FINANCIAL PLANNING
Financial Success for 20 and 30 Somethings
Starting out on the right financial foot is crucial for long-term financial success. Here are some basic tips and recommendations to help you get started:
- Build an Emergency Fund. Having a safety net in case of unexpected events is crucial. Aim to build an emergency fund that covers 3-months of your living expenses. You don’t have to do this all at once, start by adding small amounts each month until you reach your target. Consider opening a savings account with a high-yield bank such as Ally Bank (3.4% APY) or Wealthfront (4.05% APY) with no monthly fees and low minimum deposit requirements.
- Open a Roth IRA: A Roth IRA is a retirement savings account that allows you to pay taxes on the money going into the account now, so you won’t have to pay taxes on the interest you’ve earned when you withdraw the money in retirement. Consider using Wealthfront, which has low commission rates and a user-friendly platform to help you get started. The annual Roth IRA contribution limit is $6,500 for 2023.
- Utilize your 401(k). If your employer offers a 401(k), make sure to take advantage of it. In 2023, you can contribute up to $22,500 per year to a 401(k). Many companies offer to match your contributions up to a certain percentage of your salary, which is essentially free money for your future.
- Save for Future Purchases. Set aside an additional 10–20% of your monthly income into a separate savings account for future expenses such as a new car, a down payment on a house, a big trip, or a wedding.
- Reach Savings Milestones. Here is a savings goal snapshot based on your income and age:
- By Age 25: Aim to have half of your yearly salary saved (e.g. $35k to $50k if you make $70k to $100k per year)
- By Age 30: Aim to have the equivalent of your yearly salary saved (e.g. $80k to $140k if you make $70k to $100k per year)
- By Age 35: Aim to have twice your annual salary saved (e.g. $160k to $250k if you make $70k to $100k per year)
6. Invest Wisely. Avoid investing in individual stocks as the chances of finding the next Amazon are low. Instead, consider investing in mutual funds, which allow you to invest in hundreds of stocks for long-term returns.
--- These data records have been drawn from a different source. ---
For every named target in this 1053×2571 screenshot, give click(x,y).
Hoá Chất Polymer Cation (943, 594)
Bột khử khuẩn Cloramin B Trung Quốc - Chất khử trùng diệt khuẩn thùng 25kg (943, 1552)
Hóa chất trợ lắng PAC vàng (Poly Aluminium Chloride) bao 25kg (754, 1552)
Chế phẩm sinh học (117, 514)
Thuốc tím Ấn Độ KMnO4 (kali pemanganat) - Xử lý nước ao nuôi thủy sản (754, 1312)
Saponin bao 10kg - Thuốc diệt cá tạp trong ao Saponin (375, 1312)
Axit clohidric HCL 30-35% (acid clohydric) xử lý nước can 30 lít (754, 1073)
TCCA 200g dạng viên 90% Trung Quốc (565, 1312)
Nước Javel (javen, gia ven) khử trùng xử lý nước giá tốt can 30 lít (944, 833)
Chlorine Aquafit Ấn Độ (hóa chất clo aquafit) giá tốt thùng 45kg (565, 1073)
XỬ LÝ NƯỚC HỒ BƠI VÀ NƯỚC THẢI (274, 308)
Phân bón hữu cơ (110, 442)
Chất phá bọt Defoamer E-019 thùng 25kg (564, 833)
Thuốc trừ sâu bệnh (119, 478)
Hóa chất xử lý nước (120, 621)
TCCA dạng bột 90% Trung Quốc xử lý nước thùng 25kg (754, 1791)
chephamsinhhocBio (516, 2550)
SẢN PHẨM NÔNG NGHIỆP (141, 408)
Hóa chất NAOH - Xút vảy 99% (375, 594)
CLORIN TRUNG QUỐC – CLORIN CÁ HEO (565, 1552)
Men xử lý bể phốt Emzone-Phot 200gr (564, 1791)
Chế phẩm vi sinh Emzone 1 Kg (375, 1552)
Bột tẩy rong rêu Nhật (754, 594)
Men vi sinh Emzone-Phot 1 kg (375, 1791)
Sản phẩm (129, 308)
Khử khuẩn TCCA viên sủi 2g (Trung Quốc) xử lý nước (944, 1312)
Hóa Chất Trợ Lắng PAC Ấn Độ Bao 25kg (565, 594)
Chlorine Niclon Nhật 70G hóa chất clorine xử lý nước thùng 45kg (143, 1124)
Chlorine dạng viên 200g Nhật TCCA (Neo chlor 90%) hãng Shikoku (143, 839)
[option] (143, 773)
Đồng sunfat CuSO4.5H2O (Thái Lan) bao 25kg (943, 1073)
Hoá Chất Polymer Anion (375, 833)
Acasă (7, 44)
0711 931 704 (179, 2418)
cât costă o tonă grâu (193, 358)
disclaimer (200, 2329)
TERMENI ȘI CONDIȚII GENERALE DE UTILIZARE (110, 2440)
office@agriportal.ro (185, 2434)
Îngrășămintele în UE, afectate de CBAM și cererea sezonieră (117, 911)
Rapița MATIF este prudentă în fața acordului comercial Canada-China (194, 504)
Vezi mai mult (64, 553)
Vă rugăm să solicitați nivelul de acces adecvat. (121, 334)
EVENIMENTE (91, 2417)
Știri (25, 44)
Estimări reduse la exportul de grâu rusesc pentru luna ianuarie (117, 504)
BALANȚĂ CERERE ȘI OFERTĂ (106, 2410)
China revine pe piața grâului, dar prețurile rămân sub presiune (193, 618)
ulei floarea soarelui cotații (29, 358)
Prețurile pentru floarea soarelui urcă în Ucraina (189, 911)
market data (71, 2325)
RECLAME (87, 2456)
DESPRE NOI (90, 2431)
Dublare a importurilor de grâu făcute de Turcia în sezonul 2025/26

Vanguard is a great option for mutual funds with a long-term average return of 8% after accounting for inflation.
7. Use an FSA (Flexible Savings Account). If your company offers an FSA, use it to pay for medical expenses, therapy, prescriptions, dental visits, etc.
8. Avoid High-Interest Credit Card Debt. Credit card interest rates can be as high as 20% or more. Make sure to pay off your credit card bill in full every month to avoid interest charges.